* Problem details: Duplicate the lines starting with the one containing "The width and height of the screenshot is (1200, 675)." and ending with the one containing "Dismiss the Messages", both included.

________________________________________

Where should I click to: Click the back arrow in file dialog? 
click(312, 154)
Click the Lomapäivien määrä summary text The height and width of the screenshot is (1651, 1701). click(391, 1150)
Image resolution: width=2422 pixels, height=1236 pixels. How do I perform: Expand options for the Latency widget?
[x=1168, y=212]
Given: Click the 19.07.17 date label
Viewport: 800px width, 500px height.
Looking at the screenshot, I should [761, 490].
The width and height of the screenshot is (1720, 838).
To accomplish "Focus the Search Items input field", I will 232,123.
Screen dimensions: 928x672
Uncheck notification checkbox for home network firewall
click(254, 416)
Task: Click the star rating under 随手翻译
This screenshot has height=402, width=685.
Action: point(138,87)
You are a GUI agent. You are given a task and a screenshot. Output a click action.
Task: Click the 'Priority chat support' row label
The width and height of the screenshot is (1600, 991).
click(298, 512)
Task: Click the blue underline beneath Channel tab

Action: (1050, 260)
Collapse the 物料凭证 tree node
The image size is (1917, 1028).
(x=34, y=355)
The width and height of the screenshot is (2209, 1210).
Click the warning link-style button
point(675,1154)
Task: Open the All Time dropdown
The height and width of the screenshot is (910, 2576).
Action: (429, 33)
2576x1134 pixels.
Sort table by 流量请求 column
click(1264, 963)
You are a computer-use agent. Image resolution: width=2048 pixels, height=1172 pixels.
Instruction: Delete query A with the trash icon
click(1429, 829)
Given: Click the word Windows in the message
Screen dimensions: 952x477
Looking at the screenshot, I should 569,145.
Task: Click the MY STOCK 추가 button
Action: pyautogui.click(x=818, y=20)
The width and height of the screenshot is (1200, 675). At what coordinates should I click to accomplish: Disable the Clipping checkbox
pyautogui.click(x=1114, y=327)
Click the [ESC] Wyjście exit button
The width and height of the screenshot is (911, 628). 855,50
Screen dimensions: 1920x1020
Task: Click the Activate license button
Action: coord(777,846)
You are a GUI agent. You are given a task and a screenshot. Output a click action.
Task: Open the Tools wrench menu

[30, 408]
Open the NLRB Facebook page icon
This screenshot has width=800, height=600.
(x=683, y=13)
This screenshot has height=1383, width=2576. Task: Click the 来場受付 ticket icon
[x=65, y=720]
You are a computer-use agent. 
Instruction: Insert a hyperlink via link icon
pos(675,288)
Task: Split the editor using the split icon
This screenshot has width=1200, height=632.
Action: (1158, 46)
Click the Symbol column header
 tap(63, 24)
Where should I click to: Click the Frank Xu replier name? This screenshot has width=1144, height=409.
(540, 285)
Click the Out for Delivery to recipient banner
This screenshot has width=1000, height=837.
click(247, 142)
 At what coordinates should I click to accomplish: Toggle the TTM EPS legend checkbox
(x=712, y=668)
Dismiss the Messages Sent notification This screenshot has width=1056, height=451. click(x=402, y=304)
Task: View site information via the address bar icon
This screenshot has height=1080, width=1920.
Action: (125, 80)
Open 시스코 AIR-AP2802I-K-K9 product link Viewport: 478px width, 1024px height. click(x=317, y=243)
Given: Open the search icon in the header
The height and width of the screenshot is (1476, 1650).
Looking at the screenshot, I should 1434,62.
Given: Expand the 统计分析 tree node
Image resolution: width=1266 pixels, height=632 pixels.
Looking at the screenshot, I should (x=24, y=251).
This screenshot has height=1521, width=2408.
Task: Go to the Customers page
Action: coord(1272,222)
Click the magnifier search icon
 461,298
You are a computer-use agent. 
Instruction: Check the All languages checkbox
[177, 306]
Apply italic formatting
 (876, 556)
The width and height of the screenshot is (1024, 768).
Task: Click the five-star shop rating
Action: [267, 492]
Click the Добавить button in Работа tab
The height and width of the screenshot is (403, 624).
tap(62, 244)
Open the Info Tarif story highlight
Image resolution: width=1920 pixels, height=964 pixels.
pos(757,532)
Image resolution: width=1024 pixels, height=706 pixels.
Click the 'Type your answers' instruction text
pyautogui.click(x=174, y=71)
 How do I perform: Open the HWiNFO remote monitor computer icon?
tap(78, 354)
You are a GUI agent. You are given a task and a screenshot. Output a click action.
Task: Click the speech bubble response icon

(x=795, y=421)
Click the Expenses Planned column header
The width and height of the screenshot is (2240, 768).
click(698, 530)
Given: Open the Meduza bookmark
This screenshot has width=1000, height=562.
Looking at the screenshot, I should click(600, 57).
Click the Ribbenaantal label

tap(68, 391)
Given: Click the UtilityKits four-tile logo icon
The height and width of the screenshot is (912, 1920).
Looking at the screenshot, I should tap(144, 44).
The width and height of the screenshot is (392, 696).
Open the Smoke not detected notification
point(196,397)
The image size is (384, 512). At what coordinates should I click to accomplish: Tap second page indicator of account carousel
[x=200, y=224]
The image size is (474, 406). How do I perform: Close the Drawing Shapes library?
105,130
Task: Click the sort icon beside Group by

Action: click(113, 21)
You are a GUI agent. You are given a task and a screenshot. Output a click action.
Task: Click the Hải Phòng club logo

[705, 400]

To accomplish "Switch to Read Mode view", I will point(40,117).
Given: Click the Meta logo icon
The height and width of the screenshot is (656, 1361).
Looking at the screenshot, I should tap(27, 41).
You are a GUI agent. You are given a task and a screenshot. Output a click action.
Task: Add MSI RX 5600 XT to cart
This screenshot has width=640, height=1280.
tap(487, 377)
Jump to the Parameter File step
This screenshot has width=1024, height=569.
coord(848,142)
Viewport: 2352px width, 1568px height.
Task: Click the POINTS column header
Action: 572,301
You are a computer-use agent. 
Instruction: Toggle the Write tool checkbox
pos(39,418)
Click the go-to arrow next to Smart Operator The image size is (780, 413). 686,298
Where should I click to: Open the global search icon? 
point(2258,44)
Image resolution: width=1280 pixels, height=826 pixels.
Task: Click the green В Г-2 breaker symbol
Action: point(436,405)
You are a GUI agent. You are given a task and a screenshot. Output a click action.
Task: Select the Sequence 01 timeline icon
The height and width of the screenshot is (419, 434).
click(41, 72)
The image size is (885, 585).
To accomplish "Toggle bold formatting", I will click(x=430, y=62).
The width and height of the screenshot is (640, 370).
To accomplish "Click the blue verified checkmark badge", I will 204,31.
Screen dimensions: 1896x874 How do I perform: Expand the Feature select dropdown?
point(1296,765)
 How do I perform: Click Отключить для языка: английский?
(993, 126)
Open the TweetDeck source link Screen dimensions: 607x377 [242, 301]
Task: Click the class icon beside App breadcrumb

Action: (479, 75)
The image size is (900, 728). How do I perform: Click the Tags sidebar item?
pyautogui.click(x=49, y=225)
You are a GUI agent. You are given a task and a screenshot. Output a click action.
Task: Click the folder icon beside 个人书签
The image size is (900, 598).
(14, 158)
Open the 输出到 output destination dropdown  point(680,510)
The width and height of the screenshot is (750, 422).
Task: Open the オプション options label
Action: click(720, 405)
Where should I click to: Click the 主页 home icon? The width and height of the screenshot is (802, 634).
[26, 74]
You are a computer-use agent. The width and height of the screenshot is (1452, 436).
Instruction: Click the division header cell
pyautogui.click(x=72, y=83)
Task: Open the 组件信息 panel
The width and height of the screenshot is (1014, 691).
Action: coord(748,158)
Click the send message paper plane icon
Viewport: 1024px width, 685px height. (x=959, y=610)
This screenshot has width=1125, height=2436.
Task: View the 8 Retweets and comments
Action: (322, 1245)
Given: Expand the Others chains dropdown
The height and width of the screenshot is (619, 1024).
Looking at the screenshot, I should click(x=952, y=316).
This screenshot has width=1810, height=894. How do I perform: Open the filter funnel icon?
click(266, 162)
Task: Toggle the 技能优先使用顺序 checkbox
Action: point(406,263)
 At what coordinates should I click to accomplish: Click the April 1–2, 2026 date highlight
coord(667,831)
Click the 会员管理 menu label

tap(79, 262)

________________________________________

* Exercise output:
The width and height of the screenshot is (1200, 675). At what coordinates should I click to accomplish: Disable the Clipping checkbox
pyautogui.click(x=1114, y=327)
Click the [ESC] Wyjście exit button
The width and height of the screenshot is (911, 628). 855,50
Screen dimensions: 1920x1020
Task: Click the Activate license button
Action: coord(777,846)
You are a GUI agent. You are given a task and a screenshot. Output a click action.
Task: Open the Tools wrench menu

[30, 408]
Open the NLRB Facebook page icon
This screenshot has width=800, height=600.
(x=683, y=13)
This screenshot has height=1383, width=2576. Task: Click the 来場受付 ticket icon
[x=65, y=720]
You are a computer-use agent. 
Instruction: Insert a hyperlink via link icon
pos(675,288)
Task: Split the editor using the split icon
This screenshot has width=1200, height=632.
Action: (1158, 46)
Click the Symbol column header
 tap(63, 24)
Where should I click to: Click the Frank Xu replier name? This screenshot has width=1144, height=409.
(540, 285)
Click the Out for Delivery to recipient banner
This screenshot has width=1000, height=837.
click(247, 142)
 At what coordinates should I click to accomplish: Toggle the TTM EPS legend checkbox
(x=712, y=668)
Dismiss the Messages Sent notification This screenshot has width=1056, height=451. click(x=402, y=304)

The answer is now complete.